Windows XP zero-day under active attack
A new zero-day vulnerability affecting users of Windows XP and Windows Server 2003 has already been leveraged in a limited number of targeted attacks, Microsoft warns.
Just prior to Thanksgiving, Microsoft issued an advisory about the bug (CVE-2013-5065), which lies in the kernel component of Windows XP and Windows Server 2003.
According to the Wednesday advisory, exploitation could allow an elevation of privilege that gives an attacker the ability to execute code in kernel mode, then go on to “install programs; view, change or delete data; or create new accounts with full administrative rights.”

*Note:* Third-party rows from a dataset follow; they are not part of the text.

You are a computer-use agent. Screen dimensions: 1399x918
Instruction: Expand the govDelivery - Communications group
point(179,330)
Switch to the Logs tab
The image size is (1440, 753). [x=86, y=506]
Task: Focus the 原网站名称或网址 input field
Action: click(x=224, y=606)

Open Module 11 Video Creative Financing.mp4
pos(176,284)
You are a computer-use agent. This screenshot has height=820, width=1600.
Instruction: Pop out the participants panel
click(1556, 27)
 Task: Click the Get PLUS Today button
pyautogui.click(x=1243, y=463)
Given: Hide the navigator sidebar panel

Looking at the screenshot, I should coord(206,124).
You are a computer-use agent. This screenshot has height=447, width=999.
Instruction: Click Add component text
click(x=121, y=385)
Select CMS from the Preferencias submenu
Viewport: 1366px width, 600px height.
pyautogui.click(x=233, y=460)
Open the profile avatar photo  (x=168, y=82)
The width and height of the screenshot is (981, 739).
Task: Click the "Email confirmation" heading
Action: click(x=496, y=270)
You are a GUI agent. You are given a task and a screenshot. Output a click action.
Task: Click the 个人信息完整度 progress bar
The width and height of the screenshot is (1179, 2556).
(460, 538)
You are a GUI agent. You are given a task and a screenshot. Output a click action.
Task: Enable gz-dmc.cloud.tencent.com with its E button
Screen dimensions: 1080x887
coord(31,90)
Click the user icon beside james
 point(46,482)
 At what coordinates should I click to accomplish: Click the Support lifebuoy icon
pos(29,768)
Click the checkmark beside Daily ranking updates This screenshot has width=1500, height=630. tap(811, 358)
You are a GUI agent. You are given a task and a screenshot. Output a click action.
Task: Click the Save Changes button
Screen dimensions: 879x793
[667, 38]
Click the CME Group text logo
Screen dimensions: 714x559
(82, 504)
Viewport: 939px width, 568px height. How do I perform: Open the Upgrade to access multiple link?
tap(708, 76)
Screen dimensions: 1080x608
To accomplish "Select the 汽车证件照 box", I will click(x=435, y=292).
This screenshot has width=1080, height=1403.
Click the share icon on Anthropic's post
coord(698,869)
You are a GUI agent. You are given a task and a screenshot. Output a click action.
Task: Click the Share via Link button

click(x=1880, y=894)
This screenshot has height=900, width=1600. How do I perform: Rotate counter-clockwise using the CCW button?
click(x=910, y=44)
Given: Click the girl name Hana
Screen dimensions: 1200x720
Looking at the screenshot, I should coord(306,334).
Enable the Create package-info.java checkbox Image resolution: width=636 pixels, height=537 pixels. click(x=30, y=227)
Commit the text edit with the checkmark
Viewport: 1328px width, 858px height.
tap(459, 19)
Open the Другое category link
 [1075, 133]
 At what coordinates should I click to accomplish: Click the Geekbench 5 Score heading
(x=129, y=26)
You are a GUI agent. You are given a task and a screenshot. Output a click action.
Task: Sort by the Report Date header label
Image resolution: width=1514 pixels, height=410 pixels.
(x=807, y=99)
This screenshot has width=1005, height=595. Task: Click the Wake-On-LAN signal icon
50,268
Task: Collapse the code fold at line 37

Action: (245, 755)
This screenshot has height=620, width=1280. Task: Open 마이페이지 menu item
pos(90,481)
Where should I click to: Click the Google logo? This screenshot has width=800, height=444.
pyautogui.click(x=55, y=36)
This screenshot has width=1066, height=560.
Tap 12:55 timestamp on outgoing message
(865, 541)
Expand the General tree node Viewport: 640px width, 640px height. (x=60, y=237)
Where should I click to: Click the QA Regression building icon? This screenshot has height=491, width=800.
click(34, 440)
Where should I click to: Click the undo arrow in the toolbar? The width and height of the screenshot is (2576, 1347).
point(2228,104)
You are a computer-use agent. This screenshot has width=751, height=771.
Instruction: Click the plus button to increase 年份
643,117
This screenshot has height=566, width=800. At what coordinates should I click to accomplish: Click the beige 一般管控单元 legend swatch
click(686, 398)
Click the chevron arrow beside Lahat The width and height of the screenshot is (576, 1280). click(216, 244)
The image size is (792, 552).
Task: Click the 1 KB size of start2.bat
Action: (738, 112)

A saboteur would still need a victim's login credentials to logon locally to exploit the vulnerability, according to Microsoft.
Last Wednesday, FireEye researchers Xiaobo Chen and Dan Caselden revealed in a blog post that to target users, in-the-wild attacks had been detected where the kernel vulnerability was used in conjunction with an Adobe Reader exploit.
Those running the latest versions of Adobe Reader, however, aren't vulnerable to the exploit, which targets Adobe Reader 9.5.4, 10.1.6, 11.0.02 and earlier versions on Windows XP Service Pack 3, FireEye found.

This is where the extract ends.